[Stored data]
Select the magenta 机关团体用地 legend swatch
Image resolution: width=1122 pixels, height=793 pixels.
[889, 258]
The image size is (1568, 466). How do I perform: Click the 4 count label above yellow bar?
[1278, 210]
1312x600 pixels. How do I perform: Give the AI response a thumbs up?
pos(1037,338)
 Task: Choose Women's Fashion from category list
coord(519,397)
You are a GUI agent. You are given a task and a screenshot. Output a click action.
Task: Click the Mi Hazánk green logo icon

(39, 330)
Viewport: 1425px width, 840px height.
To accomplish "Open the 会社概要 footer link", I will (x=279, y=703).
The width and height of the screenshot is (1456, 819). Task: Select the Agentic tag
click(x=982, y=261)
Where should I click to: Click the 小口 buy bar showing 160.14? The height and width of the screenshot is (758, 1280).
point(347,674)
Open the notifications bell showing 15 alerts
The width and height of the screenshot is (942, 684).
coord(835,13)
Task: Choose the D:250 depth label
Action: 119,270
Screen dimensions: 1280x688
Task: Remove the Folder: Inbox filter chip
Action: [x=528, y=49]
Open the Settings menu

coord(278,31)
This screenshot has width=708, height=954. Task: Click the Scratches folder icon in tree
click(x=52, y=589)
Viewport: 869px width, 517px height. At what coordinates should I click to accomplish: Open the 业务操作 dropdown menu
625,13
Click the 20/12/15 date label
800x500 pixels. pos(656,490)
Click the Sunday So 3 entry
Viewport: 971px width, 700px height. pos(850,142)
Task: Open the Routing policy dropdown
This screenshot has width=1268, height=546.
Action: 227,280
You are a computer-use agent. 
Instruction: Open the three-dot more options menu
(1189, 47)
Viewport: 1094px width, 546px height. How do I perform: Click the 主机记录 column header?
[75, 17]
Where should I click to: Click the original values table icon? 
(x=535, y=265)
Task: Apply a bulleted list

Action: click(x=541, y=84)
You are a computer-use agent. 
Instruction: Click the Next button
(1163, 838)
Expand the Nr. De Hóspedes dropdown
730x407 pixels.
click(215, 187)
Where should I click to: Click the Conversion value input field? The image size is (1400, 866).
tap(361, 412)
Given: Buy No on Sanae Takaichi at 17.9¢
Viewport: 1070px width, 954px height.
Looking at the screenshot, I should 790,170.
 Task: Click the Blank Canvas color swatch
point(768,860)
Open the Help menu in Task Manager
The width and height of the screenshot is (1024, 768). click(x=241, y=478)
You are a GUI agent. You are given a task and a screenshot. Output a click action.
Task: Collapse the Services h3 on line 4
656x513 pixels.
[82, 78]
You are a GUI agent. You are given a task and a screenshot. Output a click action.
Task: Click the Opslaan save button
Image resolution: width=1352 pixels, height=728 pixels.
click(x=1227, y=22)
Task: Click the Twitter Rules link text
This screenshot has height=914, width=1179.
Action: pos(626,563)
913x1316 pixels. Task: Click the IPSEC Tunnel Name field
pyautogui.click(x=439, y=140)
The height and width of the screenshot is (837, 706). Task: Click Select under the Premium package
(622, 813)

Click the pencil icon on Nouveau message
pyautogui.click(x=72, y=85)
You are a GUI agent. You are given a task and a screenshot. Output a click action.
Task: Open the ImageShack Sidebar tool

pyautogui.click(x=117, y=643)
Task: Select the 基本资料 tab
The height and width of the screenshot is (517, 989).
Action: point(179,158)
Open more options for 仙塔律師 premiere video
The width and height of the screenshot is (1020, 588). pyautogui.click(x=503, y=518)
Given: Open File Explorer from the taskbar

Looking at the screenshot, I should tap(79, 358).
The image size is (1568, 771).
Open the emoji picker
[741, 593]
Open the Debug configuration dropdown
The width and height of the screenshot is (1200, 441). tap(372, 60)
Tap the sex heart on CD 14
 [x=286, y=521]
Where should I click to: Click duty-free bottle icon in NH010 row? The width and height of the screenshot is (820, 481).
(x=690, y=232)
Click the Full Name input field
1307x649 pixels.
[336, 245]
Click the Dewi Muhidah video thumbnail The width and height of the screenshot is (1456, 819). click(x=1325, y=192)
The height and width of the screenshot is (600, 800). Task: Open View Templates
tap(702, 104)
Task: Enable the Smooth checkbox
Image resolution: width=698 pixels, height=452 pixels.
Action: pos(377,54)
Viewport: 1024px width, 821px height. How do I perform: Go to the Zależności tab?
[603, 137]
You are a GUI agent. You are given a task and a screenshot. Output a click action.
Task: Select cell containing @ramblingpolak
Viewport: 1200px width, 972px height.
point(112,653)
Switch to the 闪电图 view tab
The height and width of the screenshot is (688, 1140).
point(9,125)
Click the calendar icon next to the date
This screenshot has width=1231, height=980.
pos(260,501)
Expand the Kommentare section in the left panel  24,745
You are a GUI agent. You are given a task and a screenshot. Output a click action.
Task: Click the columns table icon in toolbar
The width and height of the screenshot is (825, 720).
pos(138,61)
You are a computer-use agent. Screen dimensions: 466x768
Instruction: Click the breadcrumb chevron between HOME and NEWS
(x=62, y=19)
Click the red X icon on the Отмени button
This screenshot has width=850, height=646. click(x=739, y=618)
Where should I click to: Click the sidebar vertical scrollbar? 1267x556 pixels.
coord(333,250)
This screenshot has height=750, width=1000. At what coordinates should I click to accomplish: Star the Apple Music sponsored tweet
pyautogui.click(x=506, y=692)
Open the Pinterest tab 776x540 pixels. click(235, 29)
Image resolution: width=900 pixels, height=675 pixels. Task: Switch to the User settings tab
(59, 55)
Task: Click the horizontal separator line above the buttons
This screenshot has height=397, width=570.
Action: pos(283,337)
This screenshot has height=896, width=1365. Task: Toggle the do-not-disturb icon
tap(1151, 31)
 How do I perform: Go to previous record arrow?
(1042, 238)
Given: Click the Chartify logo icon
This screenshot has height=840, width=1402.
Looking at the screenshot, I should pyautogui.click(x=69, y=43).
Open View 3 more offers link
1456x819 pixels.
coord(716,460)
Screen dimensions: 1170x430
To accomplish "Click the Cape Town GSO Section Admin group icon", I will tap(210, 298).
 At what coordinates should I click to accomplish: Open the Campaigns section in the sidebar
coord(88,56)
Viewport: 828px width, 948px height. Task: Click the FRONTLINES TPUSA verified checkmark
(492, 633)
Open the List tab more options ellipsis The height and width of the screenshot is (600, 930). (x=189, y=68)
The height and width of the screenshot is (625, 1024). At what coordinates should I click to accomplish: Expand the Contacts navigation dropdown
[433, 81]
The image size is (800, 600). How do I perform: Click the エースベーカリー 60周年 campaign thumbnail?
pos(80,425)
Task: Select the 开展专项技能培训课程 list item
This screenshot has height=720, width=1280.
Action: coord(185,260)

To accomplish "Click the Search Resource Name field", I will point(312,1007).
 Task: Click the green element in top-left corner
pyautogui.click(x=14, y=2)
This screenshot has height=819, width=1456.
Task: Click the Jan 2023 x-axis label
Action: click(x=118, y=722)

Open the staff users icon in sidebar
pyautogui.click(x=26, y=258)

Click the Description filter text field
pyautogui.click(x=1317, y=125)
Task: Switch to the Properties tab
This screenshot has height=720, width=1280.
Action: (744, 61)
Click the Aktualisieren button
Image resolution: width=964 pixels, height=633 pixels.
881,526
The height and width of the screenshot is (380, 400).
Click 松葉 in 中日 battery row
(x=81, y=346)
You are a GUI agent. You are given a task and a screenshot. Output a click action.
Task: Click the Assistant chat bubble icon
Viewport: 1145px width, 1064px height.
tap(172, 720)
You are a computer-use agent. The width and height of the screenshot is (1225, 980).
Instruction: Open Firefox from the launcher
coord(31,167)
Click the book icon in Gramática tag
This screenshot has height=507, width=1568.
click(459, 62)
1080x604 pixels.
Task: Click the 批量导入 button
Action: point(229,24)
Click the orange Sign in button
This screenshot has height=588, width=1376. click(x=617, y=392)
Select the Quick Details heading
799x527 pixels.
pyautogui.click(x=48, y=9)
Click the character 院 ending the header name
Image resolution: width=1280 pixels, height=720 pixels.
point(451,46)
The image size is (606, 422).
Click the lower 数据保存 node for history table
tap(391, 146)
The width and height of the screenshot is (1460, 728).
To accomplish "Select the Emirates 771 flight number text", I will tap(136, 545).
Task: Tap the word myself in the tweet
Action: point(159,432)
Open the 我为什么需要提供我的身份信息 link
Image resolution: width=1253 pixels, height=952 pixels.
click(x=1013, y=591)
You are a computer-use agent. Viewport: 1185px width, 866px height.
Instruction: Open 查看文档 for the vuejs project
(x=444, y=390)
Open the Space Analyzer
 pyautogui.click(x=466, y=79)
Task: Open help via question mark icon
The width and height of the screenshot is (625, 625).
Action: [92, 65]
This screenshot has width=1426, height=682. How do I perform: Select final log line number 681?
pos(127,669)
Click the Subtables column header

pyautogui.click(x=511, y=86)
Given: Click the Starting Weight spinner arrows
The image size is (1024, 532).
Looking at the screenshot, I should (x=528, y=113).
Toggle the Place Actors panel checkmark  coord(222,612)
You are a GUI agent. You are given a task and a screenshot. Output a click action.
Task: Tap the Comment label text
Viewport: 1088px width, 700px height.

**What you have to do**. For this exercise, output exactly the lines above from the line with "The image size is (606, 422)." to the line with "Given: Click the Starting", counting both, and leave out the rest.

**Reply to the task**.
The image size is (606, 422).
Click the lower 数据保存 node for history table
tap(391, 146)
The width and height of the screenshot is (1460, 728).
To accomplish "Select the Emirates 771 flight number text", I will tap(136, 545).
Task: Tap the word myself in the tweet
Action: point(159,432)
Open the 我为什么需要提供我的身份信息 link
Image resolution: width=1253 pixels, height=952 pixels.
click(x=1013, y=591)
You are a computer-use agent. Viewport: 1185px width, 866px height.
Instruction: Open 查看文档 for the vuejs project
(x=444, y=390)
Open the Space Analyzer
 pyautogui.click(x=466, y=79)
Task: Open help via question mark icon
The width and height of the screenshot is (625, 625).
Action: [92, 65]
This screenshot has width=1426, height=682. How do I perform: Select final log line number 681?
pos(127,669)
Click the Subtables column header

pyautogui.click(x=511, y=86)
Given: Click the Starting Weight spinner arrows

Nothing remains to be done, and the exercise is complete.